··· Dataset content ···

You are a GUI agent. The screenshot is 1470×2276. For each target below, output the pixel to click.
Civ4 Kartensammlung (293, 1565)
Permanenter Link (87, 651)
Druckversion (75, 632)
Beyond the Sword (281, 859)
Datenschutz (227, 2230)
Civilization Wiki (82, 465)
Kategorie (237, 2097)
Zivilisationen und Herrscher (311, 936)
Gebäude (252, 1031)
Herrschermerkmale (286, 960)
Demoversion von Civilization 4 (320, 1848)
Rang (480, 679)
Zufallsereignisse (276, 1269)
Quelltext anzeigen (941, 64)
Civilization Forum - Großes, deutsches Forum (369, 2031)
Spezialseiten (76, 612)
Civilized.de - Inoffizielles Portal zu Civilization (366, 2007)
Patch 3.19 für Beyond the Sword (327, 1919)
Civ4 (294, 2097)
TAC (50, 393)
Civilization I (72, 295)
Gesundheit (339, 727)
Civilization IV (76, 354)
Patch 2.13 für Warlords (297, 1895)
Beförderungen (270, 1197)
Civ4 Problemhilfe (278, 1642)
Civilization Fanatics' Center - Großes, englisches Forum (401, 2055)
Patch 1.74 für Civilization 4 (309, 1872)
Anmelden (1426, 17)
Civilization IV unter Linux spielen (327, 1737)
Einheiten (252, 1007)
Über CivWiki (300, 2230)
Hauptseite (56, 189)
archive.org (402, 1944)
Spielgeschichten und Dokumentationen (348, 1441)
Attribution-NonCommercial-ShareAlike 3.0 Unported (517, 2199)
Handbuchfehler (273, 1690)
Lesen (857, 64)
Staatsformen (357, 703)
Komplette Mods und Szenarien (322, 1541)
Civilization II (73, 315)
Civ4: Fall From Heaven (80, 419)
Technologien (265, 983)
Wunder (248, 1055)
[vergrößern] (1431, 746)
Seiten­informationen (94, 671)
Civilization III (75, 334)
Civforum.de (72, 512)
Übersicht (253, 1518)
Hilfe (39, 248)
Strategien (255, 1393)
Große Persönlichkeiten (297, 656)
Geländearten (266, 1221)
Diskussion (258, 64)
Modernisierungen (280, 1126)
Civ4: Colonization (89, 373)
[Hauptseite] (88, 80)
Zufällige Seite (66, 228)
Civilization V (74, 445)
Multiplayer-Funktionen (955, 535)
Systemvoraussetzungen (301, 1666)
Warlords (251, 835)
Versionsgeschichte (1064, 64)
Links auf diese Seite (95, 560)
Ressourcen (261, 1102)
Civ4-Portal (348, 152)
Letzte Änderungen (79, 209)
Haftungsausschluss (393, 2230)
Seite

···

What is being asked: Across all the lines of the data, count those that include the word "Beyond" and reply with that number only.

Answer section: 2